The Palisade could also be considered as an alternative to the Land Rover Discovery, even though the classy Brit is a much pricier proposition.
As with Hyundai’s other current-generation models, the Palisade's edgy styling helps it to stand apart from the horde.
There’s no likelihood of mistaking the Palisade for anything else, as its huge, thrusting grille is flanked by slit-like headlights that make for a futuristic face.
The rest of the vehicle is more conventional from a visual standpoint, but its overall proportions gel well.
Clamber inside and you’ll discover the interior layout is neat and functional, although there’s acres of hard-plastic trim on the dashboard, centre console and door trims that detracts slightly from cabin ambience.
Even so, there’s plenty to like about the Palisade’s innards. There’s ample head and shoulder room not only in the first two rows of seating, but also the third.
Luggage space measures 510 litres with all seats in place, but this can easily be boosted to 1,297 litres by folding down the third-row seats. They fold flat into the floor, so you’re not left with an irregular-shaped load bay.
The tailgate is electrically operated, making life easy if you’re carrying many bags of groceries.
Standard features in the Palisade include a 20-centimetre infotainment touchscreen, Bluetooth, five USB ports, and wireless Apple CarPlay and Android Auto.
The screen is intuitive and easy to use, and you can reach it from the driver’s seat without having to stretch too far.
There are physical controls for some functions, and wireless smartphone connectivity features make quick work of pairing your device to the system.
What is the Palisade Premium like to drive?

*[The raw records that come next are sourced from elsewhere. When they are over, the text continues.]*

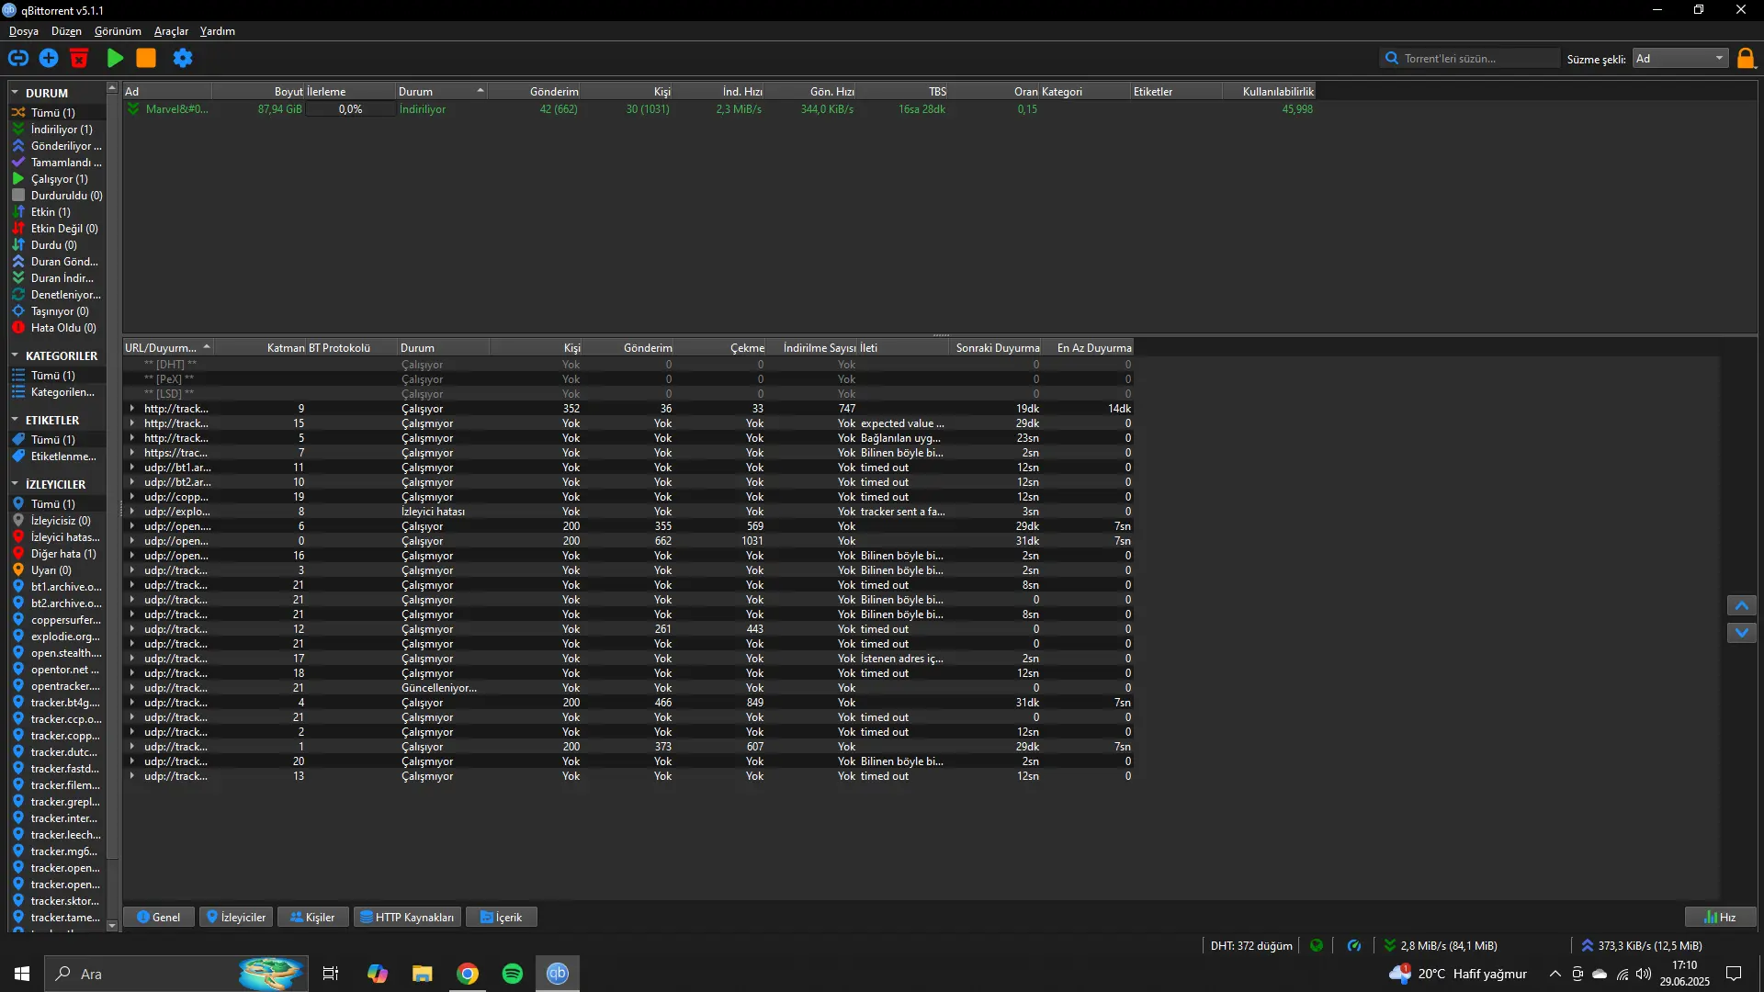Toggle alternative speed limits icon in status bar
The image size is (1764, 992).
pyautogui.click(x=1354, y=945)
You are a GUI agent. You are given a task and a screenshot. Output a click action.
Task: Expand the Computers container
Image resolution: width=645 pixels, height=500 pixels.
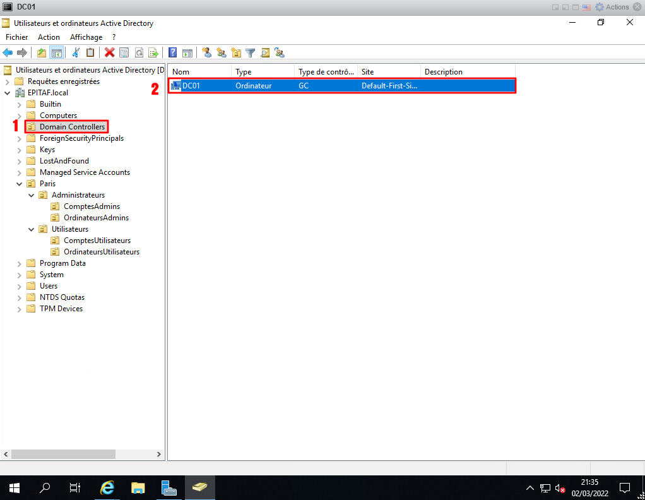[20, 116]
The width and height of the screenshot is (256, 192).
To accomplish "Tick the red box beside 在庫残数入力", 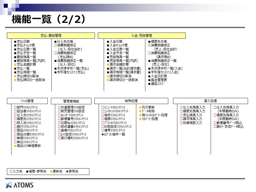I will pos(181,123).
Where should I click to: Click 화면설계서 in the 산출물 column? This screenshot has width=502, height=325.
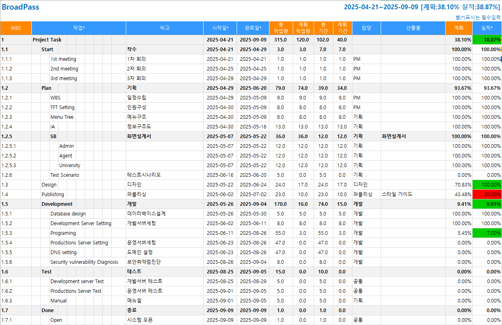394,137
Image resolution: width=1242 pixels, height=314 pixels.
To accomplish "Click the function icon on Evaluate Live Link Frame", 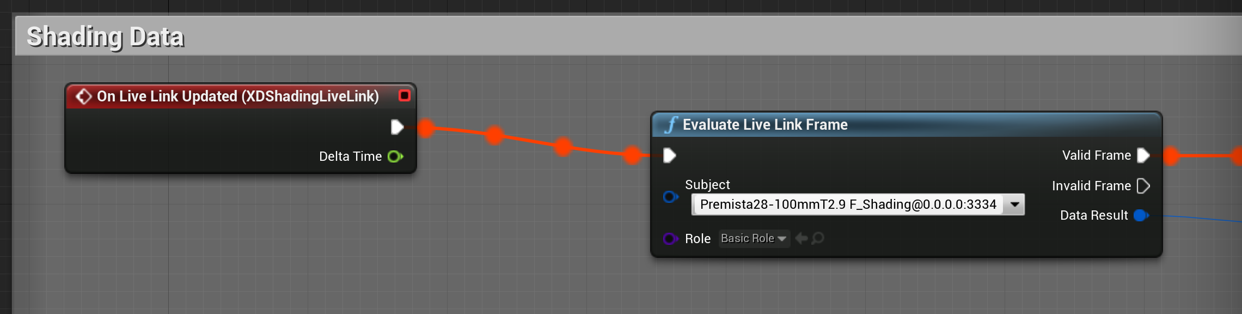I will (671, 125).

The Palisade Premium 2021, which is the range-topping vehicle The National tested, was equipped with head-up display, 12-speaker Infinity sound system, dual sunroofs, dual-zone automatic climate control, an intercom, a 31cm digital gauge cluster, push-button start, a 26cm infotainment touchscreen, as well as additional USB ports and wireless device charging.
Vehicles of this size (the Palisade is a tad under 5 metres long and 2 metres wide) often impart the feeling of being lumbering and cumbersome once you get under way, but that’s not the case here.
The Palisade is surprisingly crisp and agile in its responses, and the steering, brake and throttle are also nicely modulated, making it a pleasant vehicle to drive.
It’s also impressively quiet and supple-riding, so much so that it rivals the much pricier Land Rover Discovery with its refinement and on-road dynamics.
The 3.8-litre V6 and eight-speed work well in tandem, serving up smooth, unflustered performance and sufficient urge for effortless overtaking.
As for its off-road ability, the Palisade has Sand, Mud and Snow drive modes, but the monocoque-chassis Hyundai isn’t pitched as a bona fide all-terrainer in the sense that the more rugged ladder-frame-based Toyota Prado is.
Even so, the AWD Palisade is certainly up to the task of taking on moderately challenging sand dunes and rutted gravel tracks.
The Palisade is competitively priced as the entry-level model costs Dh139,999, while the range-topping Premium model we tested is pegged at Dh179,999.
The latter can also be had in seven-seat configuration, with captain’s chairs in lieu of a bench seat for the second row, in which case the price goes up to Dh189,999.
All in all, the Palisade is an impressively polished vehicle with few shortcomings.
Greater use of soft-touch materials in the cabin would have been nice but, even as it is, the big Hyundai is a great buy for anyone seeking a three-row SUV.